● **Task goal**
Could you copy the records below exactly, leaving out any pictures?

------ The data

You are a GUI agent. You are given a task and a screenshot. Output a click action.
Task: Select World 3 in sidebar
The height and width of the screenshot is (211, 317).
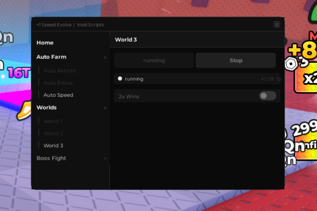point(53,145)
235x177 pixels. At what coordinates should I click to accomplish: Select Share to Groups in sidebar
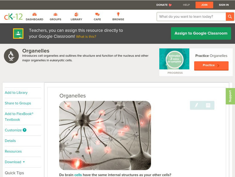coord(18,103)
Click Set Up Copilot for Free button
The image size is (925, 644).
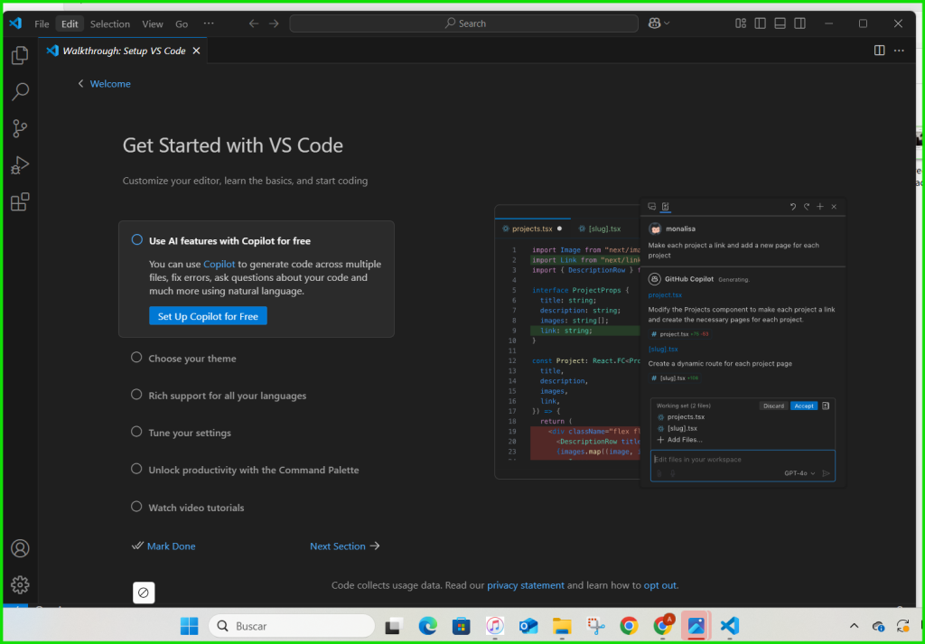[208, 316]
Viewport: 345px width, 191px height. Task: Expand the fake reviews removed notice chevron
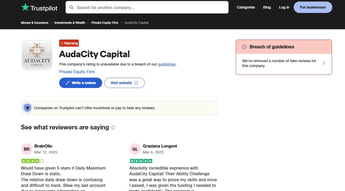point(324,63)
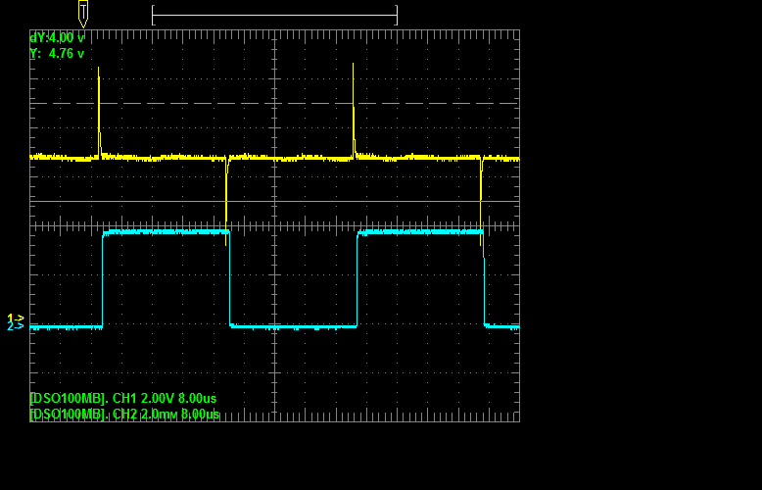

------------

● **Finished exercise**
You are a GUI agent. You are given a task and a screenshot. Output a click action.
Task: Select World 3 in sidebar
The height and width of the screenshot is (211, 317).
point(53,145)
235x177 pixels. At what coordinates should I click to accomplish: Select Share to Groups in sidebar
coord(18,103)
Click Set Up Copilot for Free button
The image size is (925, 644).
[208, 316]
Viewport: 345px width, 191px height. Task: Expand the fake reviews removed notice chevron
point(324,63)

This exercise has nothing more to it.